O advogado de Fábio Luís Lula da Silva, conhecido como Lulinha, Marco Aurélio de Carvalho, expressou sua desaprovação em relação à recente abertura de um novo inquérito pela Polícia Federal. Segundo ele, essa ação sugere uma prática de 'pesca probatória', sem fundamentos concretos.
No entendimento de Carvalho, o que realmente deveria ser destacado é a ausência de evidências ligando Lulinha a quaisquer irregularidades no escopo das investigações sobre o INSS. Ele enfatizou que as investigações até o momento não encontraram nada que associava seu cliente a crimes. 'A principal informação deveria ser que não se achou absolutamente nada que tenha relação com o Fábio nas investigações do INSS', afirmou o advogado.

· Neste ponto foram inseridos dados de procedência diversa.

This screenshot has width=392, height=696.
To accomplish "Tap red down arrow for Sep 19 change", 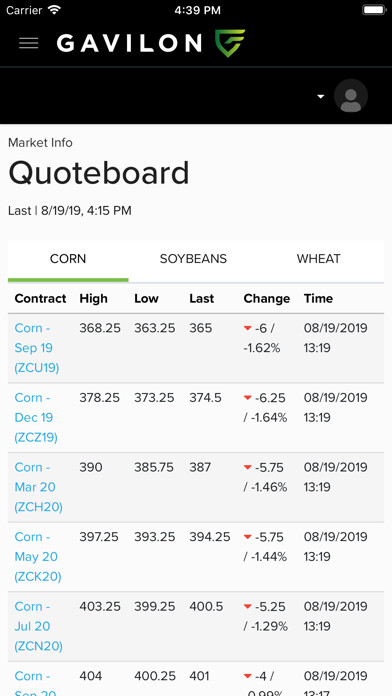I will (x=248, y=328).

O novo inquérito, autorizado pelo ministro do Supremo Tribunal Federal André Mendonça, é um desmembramento de uma investigação maior que apura fraudes no INSS e investiga supostas irregularidades de corrupção e tráfico de influência no Ministério da Saúde, especificamente ligadas a negócios envolvendo cannabis medicinal.
Marco Aurélio de Carvalho mencionou que Lulinha terá a chance de provar sua inocência e distanciamento dos negócios da empresária Roberta Luchsinger, citada nas apurações. 'Recebemos essa notícia com estranheza, mas com tranquilidade', destacou ele.
O advogado também fez questão de ressaltar que, sob a gestão do atual presidente Lula, a Polícia Federal recuperou sua autonomia e independência. Em uma crítica velada ao governo anterior de Jair Bolsonaro, Carvalho lembrou que o ex-presidente trocou diretores da corporação em busca de proteger seus aliados e familiares, algo que, segundo ele, Lula nunca faria.
Essa nova fase das investigações levanta questões sobre a forma como a Polícia Federal lida com casos envolvendo figuras públicas e a necessidade de se estabelecer um limite entre o combate à corrupção e a proteção de direitos individuais.